— WORK ITEM —
Your answer must be an exact copy of the records, minus any pictures.

— INPUT DATA —
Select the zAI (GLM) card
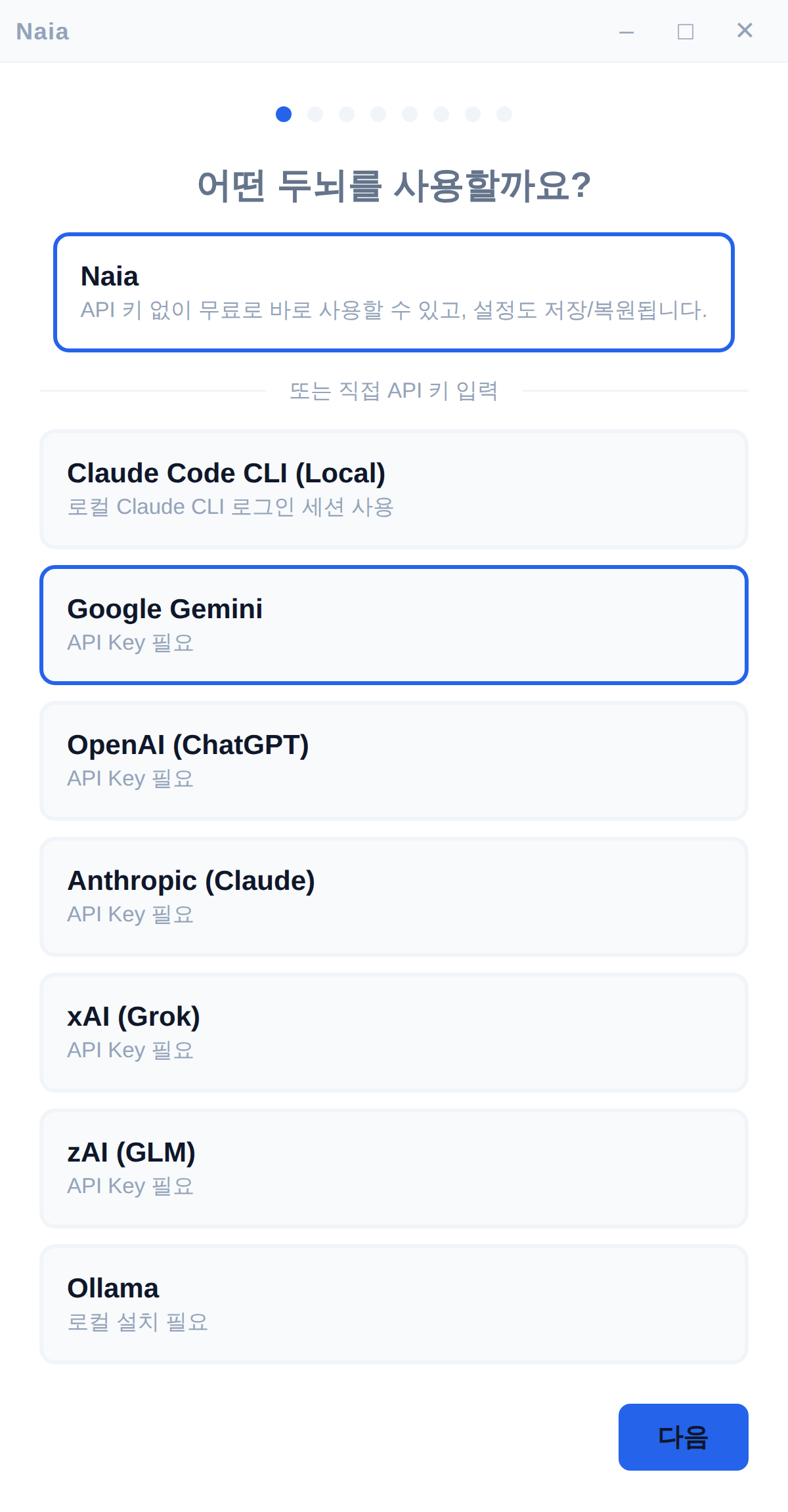788x1512 pixels. pos(394,1167)
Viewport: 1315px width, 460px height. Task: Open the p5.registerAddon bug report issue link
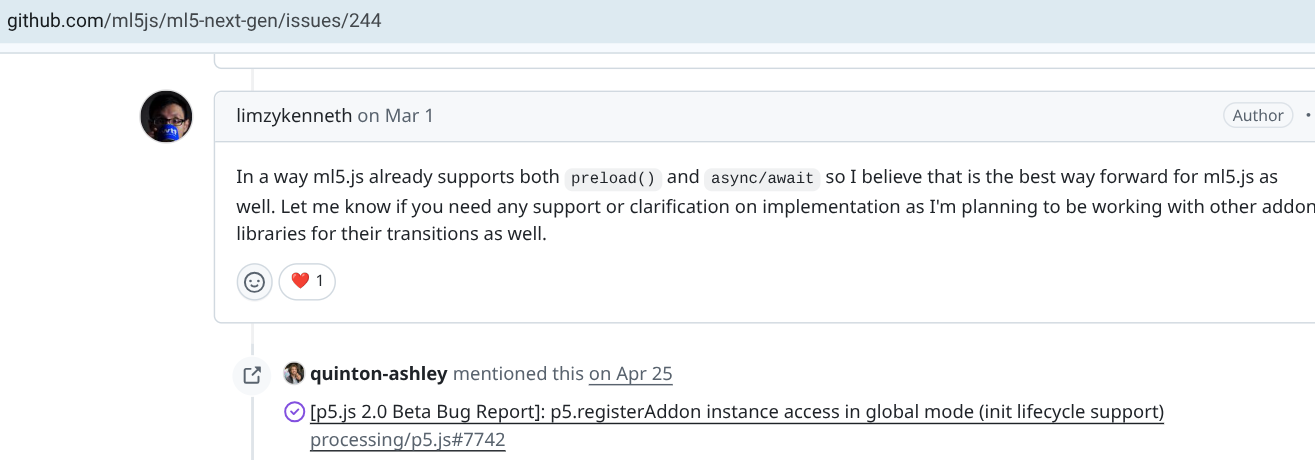(x=737, y=412)
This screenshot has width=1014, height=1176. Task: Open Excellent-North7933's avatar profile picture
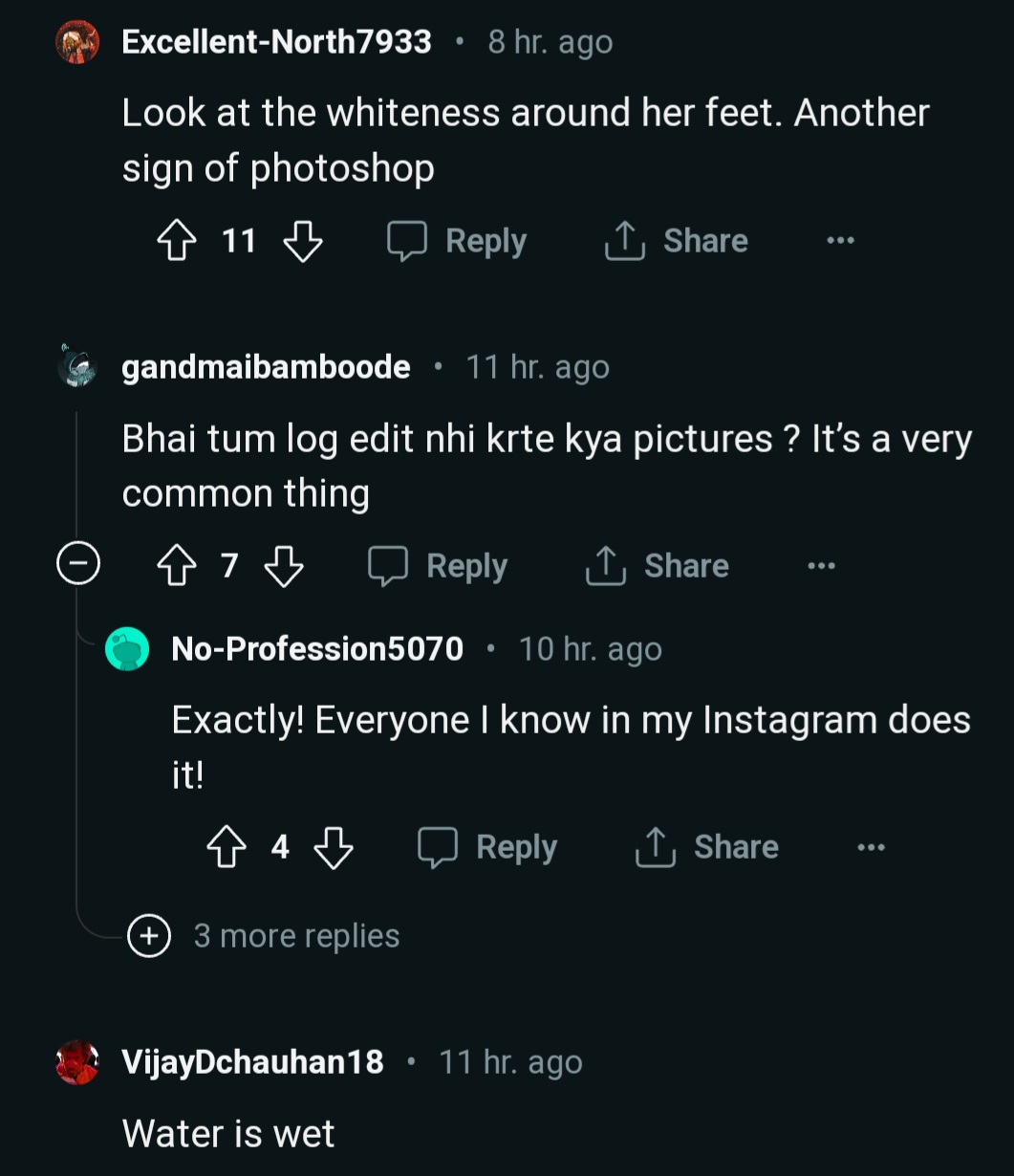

— TASK ANSWER —
Select the zAI (GLM) card
788x1512 pixels. pos(394,1167)
Viewport: 1315px width, 460px height. Task: Open the p5.registerAddon bug report issue link
(x=737, y=412)
This screenshot has width=1014, height=1176. Task: Open Excellent-North7933's avatar profile picture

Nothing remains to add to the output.